The dollar edged up against the yen on Friday, erasing earlier losses on upbeat Japanese growth data, as investors felt that the dollar's sell-off in the past month may have gone far enough for now.
The yen initially rose after data showed gross domestic product in Japan grew 0.5 percent in January-March from the previous quarter due to resilient capital spending and domestic demand, beating market forecasts for a rise of 0.3 percent.
The result fanned expectations that the Bank of Japan will raise interest rates from near zero in coming months, which would likely narrow the yen's rate gap with other currencies.

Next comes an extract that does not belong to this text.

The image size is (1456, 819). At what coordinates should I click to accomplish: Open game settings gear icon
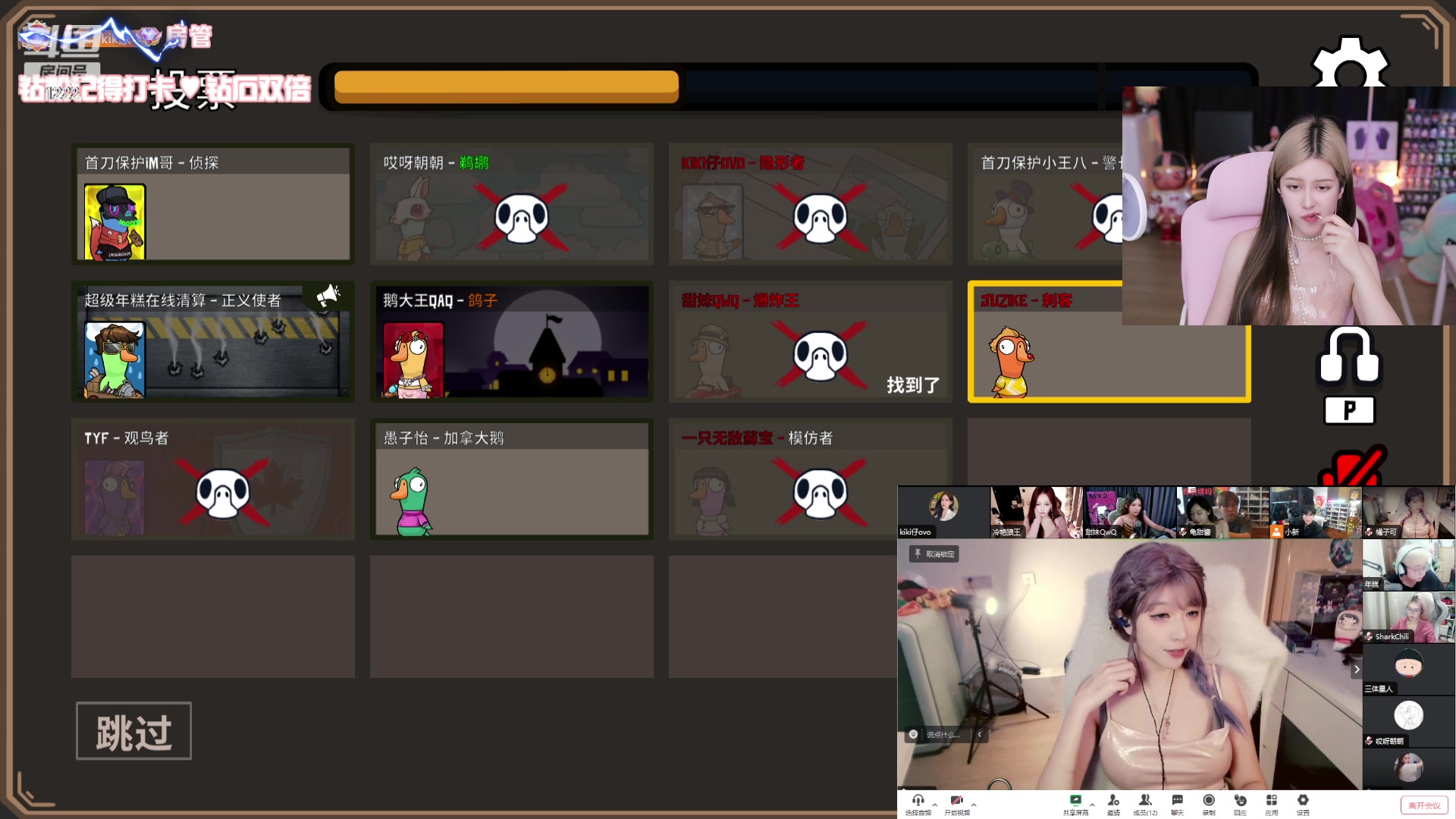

But the yen's rally was short-lived due to caution about pushing the dollar down too low. The US currency has already fallen as much as 7 percent since the middle of April.
"Given such rapid moves in currencies in the past month, investors cannot decide what to do next," said Fumihiko Kawano, forex manager at Nomura Securities.
The yen has been rising partly in anticipation of the BOJ boosting rates, possibly in July.
The BoJ's monetary policy board left rates unchanged as expected after a two-day meeting on Friday.
For clues about the timing of the first rate increase since August 2000, the market will tune in to comments from BoJ Governor Toshihiko Fukui, who earlier this week played down speculation that the central bank could boost rates as early as June.
The dollar was up slightly on the day at 111.00 yen after falling as low as 110.43 yen on electric trading platform EBS soon after the release of the Japanese growth data.
Still, few in the market believe the US currency will extend gains much further.
"It's hard for it to rise sharply as market players can see dollar selling orders from Japanese exporters lined up above 111 yen," said a senior trader at a major Japanese bank. The euro rose to 142.55 yen from around 142.35 yen in late US trade on Thursday. It was little changed at $1.2840.